→ **EXTRAIT CHOISI**:
*-*-*

Depuis 2010, on sait que les personnes de descendance eurasienne ont hérité environ 2% de leur patrimoine génétique des Néandertaliens.

Si le premier Néandertalien dont le génome complet a pu être séquencé venait de Croatie, les collections belges n’en contribuent pas moins activement à l’avancée de la recherche. L’analyse génétique des fossiles de "l’homme de Spy" fait ainsi l’objet de collaborations entre, notamment, l’Institut royal des sciences naturelles et l’Institut Max Planck d’anthropologie évolutionniste de Leipzig, où travaille Svante Pääbo.

Qui dit métissage, dit rencontre et échange


Une chose est désormais certaine : non seulement les Hommes modernes (c’est ainsi que nos spécialistes désignent les Homo Sapiens que nous sommes) et les Néandertaliens ont une origine commune, mais ils ont également dû se rencontrer… et se métisser. Biologiquement, on ne parle donc plus "d’espèces" différentes, mais bien de "populations" issues de la même espèce, puisqu’elles ont pu se reproduire entre elles et que leur descendance a été féconde. 
"L’idée qu’on se fait des Néandertaliens a pas mal oscillé au cours de l’Histoire, raconte Laurence Cammaert. Parfois, on en a fait un bon sauvage, parfois une brute épaisse. Aujourd’hui, on se rend compte qu’ils devaient être très similaires à nous, à part quelques traits physiques remarquables. Puisqu’il y a eu interfécondité, il y a forcément eu un échange, peut-être même un langage commun, une manière d’agir commune…"

Ré-écrire la Préhistoire


L’analyse de l’ADN permet notamment de mieux comprendre quel groupe humain est parti de quel endroit à quel moment, et de retracer ainsi les grands mouvements de population de la Préhistoire. Elle permet aussi d’en apprendre plus sur l’apparence des individus retrouvés, ainsi que sur les liens de parenté, et donc sur les relations, entre les membres d’un groupe…

L’analyse de l’ADN permet de mieux comprendre quel groupe humain est parti de quel endroit à quel moment, et de retracer ainsi les grands mouvements de population de la Préhistoire.

*-*-*

→ **MATÉRIEL D'ÉTUDE**:
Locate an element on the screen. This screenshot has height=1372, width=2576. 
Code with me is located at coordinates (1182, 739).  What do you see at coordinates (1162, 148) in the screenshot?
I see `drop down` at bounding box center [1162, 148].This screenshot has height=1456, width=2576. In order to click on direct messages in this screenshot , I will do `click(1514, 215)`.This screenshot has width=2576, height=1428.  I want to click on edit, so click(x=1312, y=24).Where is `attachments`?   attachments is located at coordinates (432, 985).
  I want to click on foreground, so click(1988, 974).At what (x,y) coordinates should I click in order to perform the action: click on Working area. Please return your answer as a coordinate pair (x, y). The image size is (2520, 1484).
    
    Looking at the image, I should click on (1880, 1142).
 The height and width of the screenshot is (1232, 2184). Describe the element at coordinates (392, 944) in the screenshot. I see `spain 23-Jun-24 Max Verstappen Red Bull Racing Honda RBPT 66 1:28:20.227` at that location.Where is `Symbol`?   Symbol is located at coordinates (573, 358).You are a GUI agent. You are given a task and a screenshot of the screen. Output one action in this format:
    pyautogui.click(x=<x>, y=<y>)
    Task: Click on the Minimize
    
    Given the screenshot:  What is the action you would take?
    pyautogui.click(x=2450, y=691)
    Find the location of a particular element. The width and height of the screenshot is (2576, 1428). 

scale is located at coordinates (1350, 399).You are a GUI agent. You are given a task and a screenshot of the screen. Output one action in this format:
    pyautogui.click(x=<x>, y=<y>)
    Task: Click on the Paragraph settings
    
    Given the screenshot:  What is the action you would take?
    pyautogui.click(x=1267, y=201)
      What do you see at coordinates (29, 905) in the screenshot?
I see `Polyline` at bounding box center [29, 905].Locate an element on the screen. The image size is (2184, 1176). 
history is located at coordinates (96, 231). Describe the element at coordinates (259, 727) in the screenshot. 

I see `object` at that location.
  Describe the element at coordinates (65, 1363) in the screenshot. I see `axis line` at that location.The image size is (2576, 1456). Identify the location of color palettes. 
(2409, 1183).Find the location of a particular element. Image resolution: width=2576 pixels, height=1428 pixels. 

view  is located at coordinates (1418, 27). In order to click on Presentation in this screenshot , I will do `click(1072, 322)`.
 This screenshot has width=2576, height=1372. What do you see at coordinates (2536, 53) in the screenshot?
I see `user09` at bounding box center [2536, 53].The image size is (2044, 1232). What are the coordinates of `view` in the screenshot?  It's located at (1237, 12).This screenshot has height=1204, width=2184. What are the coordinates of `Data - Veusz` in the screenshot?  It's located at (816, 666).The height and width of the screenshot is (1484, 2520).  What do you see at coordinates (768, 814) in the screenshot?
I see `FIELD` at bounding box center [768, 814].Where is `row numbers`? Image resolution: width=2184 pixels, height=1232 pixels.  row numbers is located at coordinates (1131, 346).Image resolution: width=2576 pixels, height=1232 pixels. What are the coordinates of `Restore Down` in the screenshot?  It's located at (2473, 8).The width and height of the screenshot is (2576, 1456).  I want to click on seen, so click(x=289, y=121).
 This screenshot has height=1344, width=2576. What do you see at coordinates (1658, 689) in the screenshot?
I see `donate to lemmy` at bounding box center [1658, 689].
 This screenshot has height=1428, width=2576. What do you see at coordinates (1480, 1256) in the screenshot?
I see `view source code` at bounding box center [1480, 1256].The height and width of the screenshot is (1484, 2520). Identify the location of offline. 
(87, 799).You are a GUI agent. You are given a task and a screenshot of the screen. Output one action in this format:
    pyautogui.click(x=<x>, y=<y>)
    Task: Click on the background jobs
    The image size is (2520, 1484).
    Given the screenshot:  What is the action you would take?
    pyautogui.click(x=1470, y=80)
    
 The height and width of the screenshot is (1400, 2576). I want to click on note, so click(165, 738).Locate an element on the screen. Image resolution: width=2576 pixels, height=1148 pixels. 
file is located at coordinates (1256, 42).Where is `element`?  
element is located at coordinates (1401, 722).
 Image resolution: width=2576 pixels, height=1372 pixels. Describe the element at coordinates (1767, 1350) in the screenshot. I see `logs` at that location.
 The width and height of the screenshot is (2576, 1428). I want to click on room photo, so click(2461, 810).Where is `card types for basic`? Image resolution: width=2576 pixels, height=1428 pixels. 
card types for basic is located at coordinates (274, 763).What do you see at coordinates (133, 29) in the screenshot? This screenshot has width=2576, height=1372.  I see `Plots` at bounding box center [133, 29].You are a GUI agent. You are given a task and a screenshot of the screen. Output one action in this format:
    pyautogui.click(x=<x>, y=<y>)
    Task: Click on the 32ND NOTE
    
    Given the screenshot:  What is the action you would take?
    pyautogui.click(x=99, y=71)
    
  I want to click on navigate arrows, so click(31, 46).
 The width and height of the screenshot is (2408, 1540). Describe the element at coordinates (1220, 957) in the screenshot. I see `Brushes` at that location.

*-*-*

→ **MISE EN PRATIQUE**:
1 - Selon le texte sur les Néandertaliens, quelle part de leur patrimoine génétique les personnes de descendance eurasienne ont-elles héritée des Néandertaliens ?
2 - Relevez sans rien changer, dans le texte sur les Néandertaliens, le passage qui commence aux mots « Depuis 2010, on » et s'arrête après les mots « travaille Svante Pääbo. ».
3 - Rédigez la suite du texte sur les Néandertaliens à partir de l'endroit où il s'arrête.

→ **RÉPONSES PAR TÂCHE**:
1 - Environ 2 % de leur patrimoine génétique.

2 -
Depuis 2010, on sait que les personnes de descendance eurasienne ont hérité environ 2% de leur patrimoine génétique des Néandertaliens.

Si le premier Néandertalien dont le génome complet a pu être séquencé venait de Croatie, les collections belges n’en contribuent pas moins activement à l’avancée de la recherche. L’analyse génétique des fossiles de "l’homme de Spy" fait ainsi l’objet de collaborations entre, notamment, l’Institut royal des sciences naturelles et l’Institut Max Planck d’anthropologie évolutionniste de Leipzig, où travaille Svante Pääbo.

3 -
Plus fondamentalement encore, elle contribue à révolutionner notre compréhension de l’évolution humaine. "Jusqu’à il y a une vingtaine d’années, on représentait l’évolution sous la forme d’un arbre assez linéaire, se souvient Laurence Cammaert. Aujourd’hui, c’est devenu beaucoup plus complexe. On s’est rendu compte que des populations humaines s’étaient séparées, retrouvées, réécartées." Notre évolution serait donc bien plus riche et interactive que ce que l’on a longtemps appris à l’école. "C’est là toute la richesse introduite par l’analyse paléogénétique, confirme Patrick Semal. On réalise que des tas de fossiles qu’on avait classés dans les Hommes modernes ne sont en réalité pas nos ancêtres. Ce sont des populations d’Homo Sapiens qui ont vécu et se sont éteintes, à la manière des Néandertaliens."

"On a du mal à imaginer qu’on puisse ne pas être seuls"


Cette complexité nouvelle explique qu’on compare désormais l’évolution humaine à un buisson aux multiples branches, qui ont la particularité de se recroiser parfois, avant de s’éteindre. "La plupart du temps, depuis 3 ou 4 millions d’années, plusieurs espèces et populations humaines ont existé en même temps, explique Laurence Cammaert. Nous sommes un peu un vestige de cette humanité passée, qui était bien plus diversifiée qu’aujourd’hui."
"Cela surprend, continue-t-elle. On a du mal à imaginer qu’on puisse ne pas être les seuls." À ses yeux, parler de cette diversité, de cette coexistence passée est une invitation à la modestie puisqu’elle nous remet "à notre juste place dans le vivant." Quitte à chambouler nos croyances. D’ailleurs, peut-on vraiment affirmer que les Néandertaliens ont disparu ? Plus tout à fait : "Ils sont en nous."